= Sándor Rosenberg =

Alexander [Sándor] Rosenberg (1844 – 11 August 1909) was a Hungarian Neolog rabbi.

Rosenberg was born in Makó; after studying at Vienna and Leipzig, and was trained in the Jewish Theological Seminary of Breslau, where he was made Doctor of Philosophy. He officiated at the opening ceremony of the Ujpest Synagogue in 1866. In 1868 he was elected preacher in Nagyvárad. There, the progressive elements in the community seceded from the conservative majority in 1861, seeking to administer synagogue reforms. While the authorities forced reunification in 1863, they allowed the former to maintain a house of worship. In 1870, in the aftermath of the Schism in Hungarian Jewry, the dispute was institutionalized and they formed an independent Neolog congregation. Rosenberg was its first rabbi. In 1876 he was appointed Neolog rabbi of Kaposvár, and in 1886 he took the same office in Arad.
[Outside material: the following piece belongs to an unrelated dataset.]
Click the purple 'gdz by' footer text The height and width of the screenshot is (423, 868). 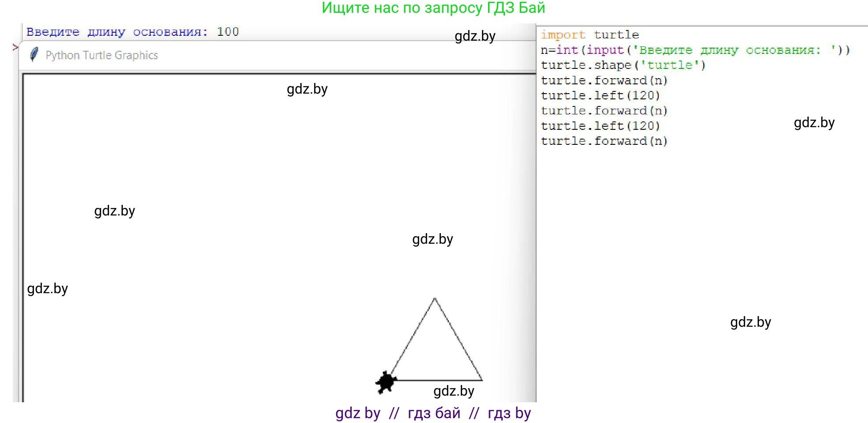point(357,413)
In the 1890s, he was a prominent figure in the struggle for obtaining Judaism the status of an "accepted faith", fully equal to the Christian sects. In 1895, civil marriage were first enabled in Hungary. Rosenberg proposed that the Neolog rabbinate should not oppose such unions, citing the concept of Dina D'Malkhutah Dina and also claiming that the Talmud, in Kiddushin 68:2, only banned intermarriage with idol worshipers. His suggestion aroused a severe controversy, and his colleagues condemned him. Immanuel Löw refuted his arguments, and his opinion was not accepted. Rosenberg died in Arad.